Posted in Anthologies, Autobiography, Books, Media Archive, United States on 2017-07-05 13:23Z by Steven

The Beiging of America, Personal Narratives about Being Mixed Race in the Twenty-First Century

2Leaf Press
June 2017
eBook ISBN: 978-1-940939-55-1

Edited by:

Cathy J. Schlund-Vials, Professor of English and Asian and Asian American Studies
University of Connecticut

Sean Frederick Forbes, Poet and Professor

Tara Betts, Author and Professor

The Beiging of America, Personal Narratives about Being Mixed Race in the Twenty-First Century, takes on “race matters” and considers them through the firsthand accounts of mixed race people in the United States. Edited by mixed race scholars Cathy J. Schlund-Vials, Sean Frederick Forbes and Tara Betts, this collection consists of 39 poets, writers, teachers, professors, artists and activists, whose personal narratives articulate the complexities of interracial life. Discrimination, instilling pride in family settings, sorting out the terms and names that people call themselves and their relatives, tackling colorism within communities of color, and childhood recollections fill these pages with compelling stories that speak to lived experiences, mapping a new ethnic terrain that transcends racial and cultural division.The Beiging of America was prompted by cultural critic/scholar Hua Hsu, who contemplated the changing face and race of U.S. demographics in his 2009 The Atlantic article provocatively titled “The End of White America.” In it, Hsu acknowledged “steadily ascending rates of interracial marriage” that undergirded assertions about the “beiging of America.”

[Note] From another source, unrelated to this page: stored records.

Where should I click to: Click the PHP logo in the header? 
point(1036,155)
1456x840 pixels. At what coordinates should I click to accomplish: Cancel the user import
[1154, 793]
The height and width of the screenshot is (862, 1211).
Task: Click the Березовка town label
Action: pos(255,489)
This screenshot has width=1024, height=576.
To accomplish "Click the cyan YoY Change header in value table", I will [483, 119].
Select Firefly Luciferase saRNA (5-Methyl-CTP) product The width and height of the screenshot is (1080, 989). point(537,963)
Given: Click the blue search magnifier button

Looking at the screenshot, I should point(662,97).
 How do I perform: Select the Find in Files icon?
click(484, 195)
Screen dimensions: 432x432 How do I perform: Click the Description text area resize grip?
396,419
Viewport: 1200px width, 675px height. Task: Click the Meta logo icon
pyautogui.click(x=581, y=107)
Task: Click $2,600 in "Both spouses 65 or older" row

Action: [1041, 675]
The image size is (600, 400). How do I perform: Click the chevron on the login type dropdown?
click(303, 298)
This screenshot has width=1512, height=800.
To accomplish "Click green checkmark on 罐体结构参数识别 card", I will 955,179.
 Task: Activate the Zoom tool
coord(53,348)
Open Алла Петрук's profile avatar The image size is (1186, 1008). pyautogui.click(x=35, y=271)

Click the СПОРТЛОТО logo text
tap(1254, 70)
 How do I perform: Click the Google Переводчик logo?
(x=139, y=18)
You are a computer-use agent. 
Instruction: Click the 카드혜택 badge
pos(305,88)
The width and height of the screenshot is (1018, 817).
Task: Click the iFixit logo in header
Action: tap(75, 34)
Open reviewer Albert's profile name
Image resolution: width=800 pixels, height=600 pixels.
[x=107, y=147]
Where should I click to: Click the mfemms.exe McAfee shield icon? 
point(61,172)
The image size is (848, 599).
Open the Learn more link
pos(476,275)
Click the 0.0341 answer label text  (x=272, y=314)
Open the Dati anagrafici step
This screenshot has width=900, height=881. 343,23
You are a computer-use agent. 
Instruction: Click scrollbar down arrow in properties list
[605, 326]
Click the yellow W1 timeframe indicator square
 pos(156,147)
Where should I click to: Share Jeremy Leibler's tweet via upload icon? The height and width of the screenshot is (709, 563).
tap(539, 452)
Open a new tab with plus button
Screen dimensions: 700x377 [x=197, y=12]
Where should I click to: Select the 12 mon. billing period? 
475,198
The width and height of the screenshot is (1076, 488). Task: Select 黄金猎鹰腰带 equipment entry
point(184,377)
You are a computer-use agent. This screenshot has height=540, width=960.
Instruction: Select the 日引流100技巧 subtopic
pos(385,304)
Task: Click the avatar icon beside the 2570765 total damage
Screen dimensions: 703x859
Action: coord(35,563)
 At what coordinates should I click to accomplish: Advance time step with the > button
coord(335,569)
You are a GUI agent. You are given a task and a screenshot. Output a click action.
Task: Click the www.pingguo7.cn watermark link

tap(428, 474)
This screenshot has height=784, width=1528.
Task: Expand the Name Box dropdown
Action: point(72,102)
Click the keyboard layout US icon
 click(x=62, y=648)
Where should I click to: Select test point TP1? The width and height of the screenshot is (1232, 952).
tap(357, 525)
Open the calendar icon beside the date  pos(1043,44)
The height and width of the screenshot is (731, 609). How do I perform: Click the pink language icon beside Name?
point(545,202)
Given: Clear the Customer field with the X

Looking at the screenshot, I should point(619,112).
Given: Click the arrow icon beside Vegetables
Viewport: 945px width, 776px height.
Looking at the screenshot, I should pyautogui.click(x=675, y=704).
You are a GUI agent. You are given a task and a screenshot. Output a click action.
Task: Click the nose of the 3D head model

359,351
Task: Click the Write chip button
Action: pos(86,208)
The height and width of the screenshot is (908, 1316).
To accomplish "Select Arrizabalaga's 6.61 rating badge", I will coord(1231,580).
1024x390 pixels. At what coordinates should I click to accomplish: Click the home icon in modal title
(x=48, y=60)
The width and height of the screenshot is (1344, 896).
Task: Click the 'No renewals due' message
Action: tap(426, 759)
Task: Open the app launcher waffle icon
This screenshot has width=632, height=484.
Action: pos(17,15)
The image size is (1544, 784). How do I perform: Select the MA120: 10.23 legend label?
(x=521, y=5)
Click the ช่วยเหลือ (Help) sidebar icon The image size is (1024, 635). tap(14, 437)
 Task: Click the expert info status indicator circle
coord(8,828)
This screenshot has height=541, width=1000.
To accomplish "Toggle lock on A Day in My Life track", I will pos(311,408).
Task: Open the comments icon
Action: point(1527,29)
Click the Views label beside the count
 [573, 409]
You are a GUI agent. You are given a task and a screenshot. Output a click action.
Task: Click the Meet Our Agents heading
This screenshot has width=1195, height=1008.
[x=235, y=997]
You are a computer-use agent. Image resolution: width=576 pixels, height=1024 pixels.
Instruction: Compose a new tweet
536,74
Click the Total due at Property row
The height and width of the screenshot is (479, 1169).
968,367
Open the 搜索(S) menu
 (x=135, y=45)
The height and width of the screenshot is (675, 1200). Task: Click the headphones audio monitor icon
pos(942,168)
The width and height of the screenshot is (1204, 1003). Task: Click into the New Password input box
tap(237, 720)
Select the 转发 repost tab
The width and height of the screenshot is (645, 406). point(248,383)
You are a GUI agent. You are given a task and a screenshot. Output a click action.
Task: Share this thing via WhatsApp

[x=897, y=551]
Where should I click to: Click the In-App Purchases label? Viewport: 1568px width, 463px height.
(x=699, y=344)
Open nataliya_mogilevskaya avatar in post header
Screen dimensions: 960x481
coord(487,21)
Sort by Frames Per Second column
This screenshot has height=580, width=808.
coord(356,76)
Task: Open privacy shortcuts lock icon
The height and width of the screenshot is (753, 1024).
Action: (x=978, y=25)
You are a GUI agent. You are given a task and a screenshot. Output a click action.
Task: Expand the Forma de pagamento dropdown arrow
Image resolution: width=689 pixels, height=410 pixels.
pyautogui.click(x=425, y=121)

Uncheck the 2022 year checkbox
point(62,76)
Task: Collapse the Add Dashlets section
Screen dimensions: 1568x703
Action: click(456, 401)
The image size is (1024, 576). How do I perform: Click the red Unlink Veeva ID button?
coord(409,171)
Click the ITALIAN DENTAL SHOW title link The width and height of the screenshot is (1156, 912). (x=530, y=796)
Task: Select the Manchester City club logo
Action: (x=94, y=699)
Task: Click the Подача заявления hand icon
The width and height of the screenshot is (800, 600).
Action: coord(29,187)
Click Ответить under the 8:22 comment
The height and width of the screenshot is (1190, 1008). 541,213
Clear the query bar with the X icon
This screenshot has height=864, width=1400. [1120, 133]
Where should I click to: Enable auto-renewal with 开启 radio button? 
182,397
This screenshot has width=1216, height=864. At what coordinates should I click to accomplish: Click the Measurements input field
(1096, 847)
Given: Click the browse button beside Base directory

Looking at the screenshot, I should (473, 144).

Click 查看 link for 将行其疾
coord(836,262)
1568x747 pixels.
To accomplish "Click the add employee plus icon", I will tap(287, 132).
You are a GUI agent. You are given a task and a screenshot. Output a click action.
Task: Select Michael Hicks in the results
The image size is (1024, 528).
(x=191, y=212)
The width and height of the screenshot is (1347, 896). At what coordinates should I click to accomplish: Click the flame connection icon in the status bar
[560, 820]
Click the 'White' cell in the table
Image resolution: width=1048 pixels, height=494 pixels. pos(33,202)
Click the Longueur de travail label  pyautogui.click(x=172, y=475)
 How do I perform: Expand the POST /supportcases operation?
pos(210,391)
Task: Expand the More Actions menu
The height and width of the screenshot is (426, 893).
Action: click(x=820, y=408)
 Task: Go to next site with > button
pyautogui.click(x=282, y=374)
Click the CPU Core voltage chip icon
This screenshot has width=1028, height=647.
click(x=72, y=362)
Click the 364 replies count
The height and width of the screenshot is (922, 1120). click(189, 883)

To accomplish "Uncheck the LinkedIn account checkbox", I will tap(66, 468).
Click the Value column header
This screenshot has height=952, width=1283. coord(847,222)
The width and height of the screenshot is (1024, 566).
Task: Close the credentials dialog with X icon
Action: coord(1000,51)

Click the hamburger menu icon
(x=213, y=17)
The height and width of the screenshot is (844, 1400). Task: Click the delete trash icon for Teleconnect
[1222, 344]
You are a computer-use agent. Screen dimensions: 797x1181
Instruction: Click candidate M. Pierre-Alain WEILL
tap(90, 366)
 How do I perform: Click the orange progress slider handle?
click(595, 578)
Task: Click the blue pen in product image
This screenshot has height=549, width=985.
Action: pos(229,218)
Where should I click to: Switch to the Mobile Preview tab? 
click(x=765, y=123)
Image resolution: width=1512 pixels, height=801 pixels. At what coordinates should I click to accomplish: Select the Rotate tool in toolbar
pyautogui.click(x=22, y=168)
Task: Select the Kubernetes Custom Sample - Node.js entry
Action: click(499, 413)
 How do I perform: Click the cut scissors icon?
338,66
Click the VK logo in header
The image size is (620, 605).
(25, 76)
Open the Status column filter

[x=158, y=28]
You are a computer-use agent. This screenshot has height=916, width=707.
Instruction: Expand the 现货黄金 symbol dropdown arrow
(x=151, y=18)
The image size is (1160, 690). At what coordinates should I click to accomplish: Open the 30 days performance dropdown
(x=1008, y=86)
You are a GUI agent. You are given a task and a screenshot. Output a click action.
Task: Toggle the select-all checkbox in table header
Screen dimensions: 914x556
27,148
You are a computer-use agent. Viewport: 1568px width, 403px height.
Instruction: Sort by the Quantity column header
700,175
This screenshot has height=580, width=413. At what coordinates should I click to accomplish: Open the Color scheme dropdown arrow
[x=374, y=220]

As one flips through the pages of The Beiging of America, one discovers contributors’ shared exasperation with the inevitable and preposterous question – “What are you?” – simply because they do not fit neatly into any one racial category. This in itself is a reflection of how the black-white paradigm in America continues to obfuscate and distort rigid constructs and systemic racism, reminding readers that race – even in a post-racial imaginary – still matters. The Beiging of America is an absorbing and thought-provoking collection of stories that explore racial identity, alienation, with people often forced to choose between races and cultures in their search for self-identity. While underscoring the complexity of the mixed race experience, these unadorned voices offer a genuine, poignant, enlightening and empowering message to all readers.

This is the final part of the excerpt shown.